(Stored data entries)
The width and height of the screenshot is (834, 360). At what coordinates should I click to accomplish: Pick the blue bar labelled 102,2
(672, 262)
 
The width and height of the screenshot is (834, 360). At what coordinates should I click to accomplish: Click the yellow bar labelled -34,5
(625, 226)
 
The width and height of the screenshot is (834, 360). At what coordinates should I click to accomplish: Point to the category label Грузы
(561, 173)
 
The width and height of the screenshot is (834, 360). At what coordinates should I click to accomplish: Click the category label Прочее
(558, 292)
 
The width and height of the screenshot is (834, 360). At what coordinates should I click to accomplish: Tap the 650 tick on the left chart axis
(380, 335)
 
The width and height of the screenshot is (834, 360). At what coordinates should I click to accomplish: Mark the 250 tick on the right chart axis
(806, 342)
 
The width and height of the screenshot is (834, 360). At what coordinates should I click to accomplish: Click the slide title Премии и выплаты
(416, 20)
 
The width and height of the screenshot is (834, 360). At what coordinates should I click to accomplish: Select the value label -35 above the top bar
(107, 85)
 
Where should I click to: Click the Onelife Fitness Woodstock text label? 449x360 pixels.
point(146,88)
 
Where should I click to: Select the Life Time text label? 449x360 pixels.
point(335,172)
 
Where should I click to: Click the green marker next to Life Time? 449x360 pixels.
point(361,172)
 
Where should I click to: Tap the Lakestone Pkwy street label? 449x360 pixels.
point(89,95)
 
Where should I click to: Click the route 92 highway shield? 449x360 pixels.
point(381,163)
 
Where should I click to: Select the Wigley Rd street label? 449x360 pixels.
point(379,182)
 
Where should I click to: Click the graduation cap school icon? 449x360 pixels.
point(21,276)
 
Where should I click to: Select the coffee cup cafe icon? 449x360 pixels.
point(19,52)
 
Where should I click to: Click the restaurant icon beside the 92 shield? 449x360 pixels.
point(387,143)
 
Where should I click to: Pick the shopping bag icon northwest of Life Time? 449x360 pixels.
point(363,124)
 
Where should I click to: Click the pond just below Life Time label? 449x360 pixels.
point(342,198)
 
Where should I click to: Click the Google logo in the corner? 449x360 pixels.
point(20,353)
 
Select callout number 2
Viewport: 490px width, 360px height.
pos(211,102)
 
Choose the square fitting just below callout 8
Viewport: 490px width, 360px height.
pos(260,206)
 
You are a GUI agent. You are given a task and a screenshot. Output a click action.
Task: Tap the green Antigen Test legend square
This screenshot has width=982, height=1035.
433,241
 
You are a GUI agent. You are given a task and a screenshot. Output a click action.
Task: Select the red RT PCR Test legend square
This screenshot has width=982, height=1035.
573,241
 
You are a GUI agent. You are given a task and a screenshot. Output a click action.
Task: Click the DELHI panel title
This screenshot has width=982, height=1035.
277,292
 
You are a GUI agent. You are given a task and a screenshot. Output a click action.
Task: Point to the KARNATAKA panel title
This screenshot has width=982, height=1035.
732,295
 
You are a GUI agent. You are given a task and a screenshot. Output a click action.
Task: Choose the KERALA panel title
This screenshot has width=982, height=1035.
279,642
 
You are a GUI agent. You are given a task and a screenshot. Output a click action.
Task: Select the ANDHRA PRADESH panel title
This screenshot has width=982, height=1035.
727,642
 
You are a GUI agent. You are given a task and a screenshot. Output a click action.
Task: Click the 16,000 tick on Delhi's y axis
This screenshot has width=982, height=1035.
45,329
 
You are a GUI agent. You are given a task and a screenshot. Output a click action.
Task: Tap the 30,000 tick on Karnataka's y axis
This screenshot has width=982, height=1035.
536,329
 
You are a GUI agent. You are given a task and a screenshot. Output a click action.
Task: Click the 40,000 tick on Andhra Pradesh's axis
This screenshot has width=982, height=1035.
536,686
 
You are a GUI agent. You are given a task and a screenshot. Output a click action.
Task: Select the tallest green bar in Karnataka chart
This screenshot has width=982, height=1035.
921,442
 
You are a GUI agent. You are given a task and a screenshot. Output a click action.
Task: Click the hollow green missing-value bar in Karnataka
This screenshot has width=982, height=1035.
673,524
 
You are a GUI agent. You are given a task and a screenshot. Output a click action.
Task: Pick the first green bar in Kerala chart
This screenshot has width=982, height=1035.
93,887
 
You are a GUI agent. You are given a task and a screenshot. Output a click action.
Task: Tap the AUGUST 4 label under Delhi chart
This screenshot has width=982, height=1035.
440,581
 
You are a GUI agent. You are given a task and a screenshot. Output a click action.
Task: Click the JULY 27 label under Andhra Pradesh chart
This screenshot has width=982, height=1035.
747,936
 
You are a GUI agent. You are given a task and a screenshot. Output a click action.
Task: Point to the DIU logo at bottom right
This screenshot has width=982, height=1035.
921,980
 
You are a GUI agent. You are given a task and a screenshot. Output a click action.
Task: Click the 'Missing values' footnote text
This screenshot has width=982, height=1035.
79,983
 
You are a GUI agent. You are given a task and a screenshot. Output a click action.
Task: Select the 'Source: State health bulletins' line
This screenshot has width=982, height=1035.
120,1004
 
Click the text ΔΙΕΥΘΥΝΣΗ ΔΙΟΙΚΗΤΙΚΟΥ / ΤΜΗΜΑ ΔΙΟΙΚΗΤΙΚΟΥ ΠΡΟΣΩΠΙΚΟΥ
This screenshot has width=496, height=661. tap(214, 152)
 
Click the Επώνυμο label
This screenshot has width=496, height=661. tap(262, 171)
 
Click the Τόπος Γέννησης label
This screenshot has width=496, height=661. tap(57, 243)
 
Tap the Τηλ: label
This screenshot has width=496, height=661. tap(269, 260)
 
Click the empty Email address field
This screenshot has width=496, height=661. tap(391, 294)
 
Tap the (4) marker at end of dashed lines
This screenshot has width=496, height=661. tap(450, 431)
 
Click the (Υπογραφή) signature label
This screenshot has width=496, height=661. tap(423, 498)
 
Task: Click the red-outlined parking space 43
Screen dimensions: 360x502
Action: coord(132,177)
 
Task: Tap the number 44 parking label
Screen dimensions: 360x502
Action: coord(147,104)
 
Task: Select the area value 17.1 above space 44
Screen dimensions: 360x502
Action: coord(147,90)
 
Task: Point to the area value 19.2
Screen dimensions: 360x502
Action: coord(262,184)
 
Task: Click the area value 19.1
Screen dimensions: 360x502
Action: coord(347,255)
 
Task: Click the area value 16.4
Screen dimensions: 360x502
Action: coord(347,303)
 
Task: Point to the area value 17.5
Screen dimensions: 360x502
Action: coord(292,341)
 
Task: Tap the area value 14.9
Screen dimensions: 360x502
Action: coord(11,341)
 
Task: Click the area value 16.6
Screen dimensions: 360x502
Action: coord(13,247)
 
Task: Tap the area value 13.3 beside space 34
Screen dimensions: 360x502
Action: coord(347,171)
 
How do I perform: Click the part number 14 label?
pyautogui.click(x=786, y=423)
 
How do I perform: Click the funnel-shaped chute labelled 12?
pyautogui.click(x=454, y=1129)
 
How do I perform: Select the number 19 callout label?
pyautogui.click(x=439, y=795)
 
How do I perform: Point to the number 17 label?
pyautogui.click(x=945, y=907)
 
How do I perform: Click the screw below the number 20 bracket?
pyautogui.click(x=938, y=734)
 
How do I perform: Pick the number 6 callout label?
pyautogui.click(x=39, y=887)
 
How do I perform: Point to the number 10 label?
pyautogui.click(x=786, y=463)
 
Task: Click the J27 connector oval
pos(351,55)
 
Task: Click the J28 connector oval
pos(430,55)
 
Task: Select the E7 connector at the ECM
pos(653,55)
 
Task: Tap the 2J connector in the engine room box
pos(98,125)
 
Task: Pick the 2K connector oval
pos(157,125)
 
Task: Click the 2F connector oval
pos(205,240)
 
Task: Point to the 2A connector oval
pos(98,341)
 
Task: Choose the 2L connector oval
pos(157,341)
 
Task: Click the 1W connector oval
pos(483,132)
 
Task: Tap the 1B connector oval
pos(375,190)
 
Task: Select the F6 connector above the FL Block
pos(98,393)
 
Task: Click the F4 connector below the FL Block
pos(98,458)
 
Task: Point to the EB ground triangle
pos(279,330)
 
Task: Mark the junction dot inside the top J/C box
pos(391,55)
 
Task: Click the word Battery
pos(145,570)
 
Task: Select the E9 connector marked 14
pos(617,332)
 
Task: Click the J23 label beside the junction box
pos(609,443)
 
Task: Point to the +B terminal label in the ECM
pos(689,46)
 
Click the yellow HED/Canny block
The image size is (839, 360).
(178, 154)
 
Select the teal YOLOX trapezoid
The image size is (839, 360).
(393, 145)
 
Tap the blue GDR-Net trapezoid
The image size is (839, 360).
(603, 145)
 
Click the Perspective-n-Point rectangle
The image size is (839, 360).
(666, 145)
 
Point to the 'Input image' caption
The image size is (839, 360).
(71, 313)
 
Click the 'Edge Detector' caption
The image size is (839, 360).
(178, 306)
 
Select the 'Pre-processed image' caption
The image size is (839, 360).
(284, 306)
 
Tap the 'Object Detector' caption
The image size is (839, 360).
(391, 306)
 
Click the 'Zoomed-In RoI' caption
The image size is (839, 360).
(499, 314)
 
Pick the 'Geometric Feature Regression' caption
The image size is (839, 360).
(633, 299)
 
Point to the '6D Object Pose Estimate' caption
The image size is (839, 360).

### SHORT TASK:
Retype, with no changes, the part of the data above that opens with the line containing "How do I perform: Select" and closes with the line containing "pos(609,443)", including both of those lines.

### RESULT:
How do I perform: Select the number 19 callout label?
pyautogui.click(x=439, y=795)
 
How do I perform: Point to the number 17 label?
pyautogui.click(x=945, y=907)
 
How do I perform: Click the screw below the number 20 bracket?
pyautogui.click(x=938, y=734)
 
How do I perform: Pick the number 6 callout label?
pyautogui.click(x=39, y=887)
 
How do I perform: Point to the number 10 label?
pyautogui.click(x=786, y=463)
 
Task: Click the J27 connector oval
pos(351,55)
 
Task: Click the J28 connector oval
pos(430,55)
 
Task: Select the E7 connector at the ECM
pos(653,55)
 
Task: Tap the 2J connector in the engine room box
pos(98,125)
 
Task: Pick the 2K connector oval
pos(157,125)
 
Task: Click the 2F connector oval
pos(205,240)
 
Task: Point to the 2A connector oval
pos(98,341)
 
Task: Choose the 2L connector oval
pos(157,341)
 
Task: Click the 1W connector oval
pos(483,132)
 
Task: Tap the 1B connector oval
pos(375,190)
 
Task: Select the F6 connector above the FL Block
pos(98,393)
 
Task: Click the F4 connector below the FL Block
pos(98,458)
 
Task: Point to the EB ground triangle
pos(279,330)
 
Task: Mark the junction dot inside the top J/C box
pos(391,55)
 
Task: Click the word Battery
pos(145,570)
 
Task: Select the E9 connector marked 14
pos(617,332)
 
Task: Click the J23 label beside the junction box
pos(609,443)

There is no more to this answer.